Do You Make These 5 Landlord Mistakes?

By Stephanie Rabiner, Esq. on January 25, 2012 | Last updated on March 21, 2019

Renting out property is not easy. You have to deal with a wide web of laws, a variety of professionals and tenants. It can be a lot to manage.

Which is why landlords often make mistakes -- and the same ones, at that. Most try to stay on top of the law, but things change. Other laws are just open to legal interpretation.

Not sure if this applies to you? Consider the following landlord mistakes to see if you need to modify your behavior.

1. Using a generic lease. It's easy, but it's not custom. Your property and needs are unique, and only a customized lease can reflect that fact.

2. Wasting time. Things move fast in the rental business no matter how slow you want to be. You may be giving tenants some legal wiggle room if you don't enforce lease terms in a prompt manner.

And if you don't respond to complaints in a timely fashion? Well, you may be breaching the implied warranty of habitability.

3. Ignoring security deposit rules. This is perhaps the number one landlord mistake -- and tenant complaint. The law requires you to return a security deposit within a set amount of time. It also limits deductions to rent and/or to damage beyond ordinary wear and tear.

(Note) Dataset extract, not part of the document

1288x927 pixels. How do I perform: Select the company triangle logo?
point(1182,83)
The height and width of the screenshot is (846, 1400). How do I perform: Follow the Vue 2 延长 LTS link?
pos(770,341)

4. Setting discriminatory policies. It's usually unintentional, but building policies often discriminate on the basis of familial status. Low occupancy limits often violate the law. So do policies that limit the number of unrelated persons who can live in a unit.  Consider signing up for Fair Housing Training as a way to avoid these landlord mistakes.

5. Invading a tenant's privacy. Yes, you have a right to enter the premises. No, you don't have a right to enter whenever you want. State laws (and the lease) ordinarily require notice and consent.